Ontarians agree – spending on education is an investment in the future


Recent survey results show investing in public education is a high priority for Ontarians

Toronto, November 28, 2022 – Today, the Ontario Public School Boards’ Association (OPSBA) and Nanos Research released new survey data regarding several public education issues ranging from education funding to curriculum, special education, equity, and governance. The associated report includes comparisons to OPSBA and Nanos’ 2019 survey.



The results indicate that nine in ten Ontarians agree (61%) or somewhat agree (29%) that spending on public education is an investment in the future. This is consistent across all demographics.

A strong majority of Ontarians say a variety of education funding priorities are important with about nine in ten saying more funding is important/somewhat important for the maintenance, repair and renewal of schools, special education programming, and mental health supports, among other opportunities and supports.

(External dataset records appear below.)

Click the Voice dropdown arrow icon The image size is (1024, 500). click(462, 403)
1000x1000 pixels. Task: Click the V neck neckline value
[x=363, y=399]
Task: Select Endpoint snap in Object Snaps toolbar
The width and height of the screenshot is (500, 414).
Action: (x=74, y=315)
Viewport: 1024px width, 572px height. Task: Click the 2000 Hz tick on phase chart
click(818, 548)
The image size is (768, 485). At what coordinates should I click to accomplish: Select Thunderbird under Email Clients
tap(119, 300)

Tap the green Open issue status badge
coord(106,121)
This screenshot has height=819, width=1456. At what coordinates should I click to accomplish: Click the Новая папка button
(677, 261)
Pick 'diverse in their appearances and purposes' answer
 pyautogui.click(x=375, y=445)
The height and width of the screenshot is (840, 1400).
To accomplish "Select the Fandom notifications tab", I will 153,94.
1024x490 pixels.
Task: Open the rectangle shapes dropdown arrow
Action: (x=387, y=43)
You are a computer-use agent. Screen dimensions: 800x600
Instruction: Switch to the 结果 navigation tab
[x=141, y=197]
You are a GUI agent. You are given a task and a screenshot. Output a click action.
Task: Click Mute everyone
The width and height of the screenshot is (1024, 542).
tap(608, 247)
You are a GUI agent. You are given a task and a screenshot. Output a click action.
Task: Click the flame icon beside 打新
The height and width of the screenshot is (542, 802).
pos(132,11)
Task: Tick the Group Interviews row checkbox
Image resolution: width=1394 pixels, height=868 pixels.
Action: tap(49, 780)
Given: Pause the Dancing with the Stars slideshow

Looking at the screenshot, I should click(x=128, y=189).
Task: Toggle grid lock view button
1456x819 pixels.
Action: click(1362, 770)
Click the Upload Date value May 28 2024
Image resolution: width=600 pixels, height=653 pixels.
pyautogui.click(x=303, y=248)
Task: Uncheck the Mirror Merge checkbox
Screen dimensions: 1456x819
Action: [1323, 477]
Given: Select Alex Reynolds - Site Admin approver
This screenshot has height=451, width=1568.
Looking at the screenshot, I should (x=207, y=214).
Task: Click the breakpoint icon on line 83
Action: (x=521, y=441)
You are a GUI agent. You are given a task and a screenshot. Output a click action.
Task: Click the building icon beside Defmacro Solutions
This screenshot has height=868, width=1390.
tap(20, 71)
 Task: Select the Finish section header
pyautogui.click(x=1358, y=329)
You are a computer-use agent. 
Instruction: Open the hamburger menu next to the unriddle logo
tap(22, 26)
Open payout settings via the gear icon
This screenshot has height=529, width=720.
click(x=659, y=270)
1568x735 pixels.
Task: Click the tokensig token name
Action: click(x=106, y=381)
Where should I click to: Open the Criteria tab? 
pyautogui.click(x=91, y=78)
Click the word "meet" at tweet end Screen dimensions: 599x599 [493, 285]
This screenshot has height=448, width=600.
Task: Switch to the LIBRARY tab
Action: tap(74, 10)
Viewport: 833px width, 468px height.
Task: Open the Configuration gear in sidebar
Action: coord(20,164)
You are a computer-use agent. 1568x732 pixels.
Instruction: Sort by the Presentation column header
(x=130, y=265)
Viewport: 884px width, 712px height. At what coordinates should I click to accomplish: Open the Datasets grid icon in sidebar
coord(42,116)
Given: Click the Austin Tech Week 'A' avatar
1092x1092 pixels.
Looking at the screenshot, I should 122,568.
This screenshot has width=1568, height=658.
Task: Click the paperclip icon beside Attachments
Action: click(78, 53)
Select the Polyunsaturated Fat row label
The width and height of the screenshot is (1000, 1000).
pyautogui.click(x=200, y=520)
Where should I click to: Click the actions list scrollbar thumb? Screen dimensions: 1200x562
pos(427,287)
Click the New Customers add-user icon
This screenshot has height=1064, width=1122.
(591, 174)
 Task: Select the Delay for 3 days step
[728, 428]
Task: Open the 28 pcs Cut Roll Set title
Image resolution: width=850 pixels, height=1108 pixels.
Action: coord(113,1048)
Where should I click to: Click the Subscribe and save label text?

“These results validate the hard work and dedication of public school boards and our member trustees to students and their families, especially in the COVID-19-related era of rapid change and adaptation,” said Cathy Abraham, President of OPSBA. “Education is the second largest funding line in the provincial budget and it is our hope that these results can help inform decisions to ensure public education is supported by stable and predictable funding. Public education is an investment for the future and we must advocate for those conditions that will help all students succeed.”

Other Highlights:

  • Three in four Ontarians support (38%) or somewhat support (37%) mandatory Indigenous education curriculum for all students which advance students’ knowledge and understanding of Indigenous histories, cultures, and perspectives. This is up 4% from a survey done in 2019.
  • A strong majority of Ontarians (81%) say it is important (51%) or somewhat important (30%) to have mandatory anti-racism training for all students, teachers, and education workers.
  • About twice as many Ontarians (58% compared to 30%) think investing in public education is more important than eliminating the deficit and paying down the debt, which is consistent with 2019 survey.
  • Consistent with 2019 survey, Ontarians are four times more likely (65% compared to 15%) to say it is better to elect school board trustees than to have them appointed by the Government of Ontario.
  • More than three-quarters of Ontarians (76%) say it is important (34%) or somewhat important (42%) to expand the opportunities for students to experience the arts.
  • Ontarians are split on whether Ontario’s public education system does a very good/good, or does a poor/very poor job when it comes to reconciliation with Indigenous peoples, with 21% saying very good or good, 37% saying average and 25% saying poor or very poor. Nearly one-fifth were unsure (17%).
  • 91% of Ontarians say it is important (56%) or somewhat important (35%) to expand opportunities for students to learn coding and Science, Technology, Engineering, and Mathematics.
  • Most Ontarians (59%) continue to say they are opposed or somewhat opposed to public tax dollars being used to help fund the private education system.

About the Research:

On behalf of the Ontario Public School Boards’ Association, Nanos conducted a representative online survey of 2,015 Ontario residents, 18 years of age or older, from October 19 to 30, 2022, drawn from a non-probability panel. The sample is geographically stratified to be representative to the province of Ontario. No margin of error applies to this research. The research was commissioned by the OPSBA and was conducted by Nanos Research.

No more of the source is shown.